Il M. morì a Roma il 26 apr. 1904.
Egli era stato insignito da Umberto I del cavalierato (1886) e della commenda dell’Ordine dei Ss. Maurizio e Lazzaro (1895). Fra le migliori testimonianze della cultura del M., vi sono le sue residenze fastose, piene di opere d’arte e di quadri di valore: le due ville di Luino, palazzo Menotti a Roma, la tenuta Borghese di Anzio e Nettuno, la rocca e la tenuta di Fiano e due grandi tenute agricole a Castelnuovo di Porto nell’Agro romano.

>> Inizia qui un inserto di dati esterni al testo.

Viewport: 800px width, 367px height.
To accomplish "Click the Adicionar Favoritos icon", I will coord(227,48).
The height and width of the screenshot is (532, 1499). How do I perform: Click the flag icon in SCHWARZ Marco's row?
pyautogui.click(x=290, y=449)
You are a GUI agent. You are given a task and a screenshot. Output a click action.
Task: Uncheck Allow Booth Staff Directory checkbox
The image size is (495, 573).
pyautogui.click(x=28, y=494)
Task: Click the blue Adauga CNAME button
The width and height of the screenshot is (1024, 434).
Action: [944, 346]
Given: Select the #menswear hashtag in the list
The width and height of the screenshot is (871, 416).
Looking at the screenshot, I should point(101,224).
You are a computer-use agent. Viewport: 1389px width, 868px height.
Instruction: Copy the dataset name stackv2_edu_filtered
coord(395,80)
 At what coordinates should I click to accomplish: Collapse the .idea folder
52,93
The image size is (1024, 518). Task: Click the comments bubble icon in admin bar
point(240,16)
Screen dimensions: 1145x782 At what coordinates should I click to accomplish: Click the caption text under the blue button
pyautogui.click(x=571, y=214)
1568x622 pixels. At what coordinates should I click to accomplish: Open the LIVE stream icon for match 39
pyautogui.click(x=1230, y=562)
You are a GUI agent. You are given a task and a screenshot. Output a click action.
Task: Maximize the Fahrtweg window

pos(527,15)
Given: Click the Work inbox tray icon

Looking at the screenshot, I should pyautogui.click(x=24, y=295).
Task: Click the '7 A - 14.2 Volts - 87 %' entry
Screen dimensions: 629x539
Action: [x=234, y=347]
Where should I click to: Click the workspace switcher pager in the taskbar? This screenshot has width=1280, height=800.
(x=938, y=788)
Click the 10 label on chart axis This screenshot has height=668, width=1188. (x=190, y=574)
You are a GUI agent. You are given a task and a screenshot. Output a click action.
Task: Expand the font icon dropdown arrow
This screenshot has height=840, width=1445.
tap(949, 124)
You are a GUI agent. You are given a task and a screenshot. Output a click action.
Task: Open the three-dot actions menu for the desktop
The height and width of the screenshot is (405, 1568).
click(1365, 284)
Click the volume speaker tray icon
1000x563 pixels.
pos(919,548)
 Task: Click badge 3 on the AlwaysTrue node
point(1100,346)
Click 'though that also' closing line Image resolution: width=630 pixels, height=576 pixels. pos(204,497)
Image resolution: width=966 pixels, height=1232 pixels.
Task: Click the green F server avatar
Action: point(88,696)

Fonti e Bibl.: G. Stopiti, M. cav. C., in Galleria biografica d’Italia, 1886, pp. 1-4; P. Frigerio, Luino: un secolo (1885-1985), Luino 1985, passim; C. M. e la sua dimora: un esempio di stile per Roma capitale, Roma 1988 (in particolare il saggio di T. Salvi, Note biografiche sul deputato C. M., pp. 23-37); Giuseppe Ferrari e la vita sociale e politica nel collegio di Gavirate-Luino, in Giuseppe Ferrari e il nuovo Stato italiano. Atti del Convegno internazionale, Luino… 1990, a cura di S. Rota Ghibaudi - R. Ghiringhelli, Milano 1992, pp. 308, 343; M. Cavallera, Imprenditori e maestranze: aspetti della mobilità nell’area prealpina del Verbano durante il sec. XVIII, in Mobilità imprenditoriale e del lavoro nelle Alpi in Età moderna e contemporanea, a cura di G.L. Fontana - A. Leonardi - L. Trezzi, Milano 1998, pp. 75-116; Id., Una provincia e la sua identità. Permanenze e condizionamenti del passato, in La Provincia di Varese negli anni Trenta. Istituzioni, società civile, economia. Atti del Convegno, Varese… 1999, a cura di R.P. Corritore - E.R. Laforgia, Milano 2002, p. 134; U. Carughi - E. Guida, Alfredo Cottrau (1839-1898). L’architettura del ferro nell’Italia delle grandi trasformazioni, Napoli 2003, pp. 16, 24, 31, 60, 74-76, 81-83, 96, 112 s., 244, 248, 253; L. Mocarelli, Costruire la città. Edilizia e vita economica nella Milano del secondo Settecento, Bologna 2008, pp. 143 ss.; R.P. Corritore, Varese e la «Prealpina». Per una storia dell’economia, della società politica e della società civile a Varese fra l’età postunitaria e il secondo dopoguerra… Giovanni Bagaini, C. M. e la crisi politica di fine Ottocento (in corso di stampa); T. Sarti, Il Parlamento subalpino e nazionale, Roma 1896, p. 1026.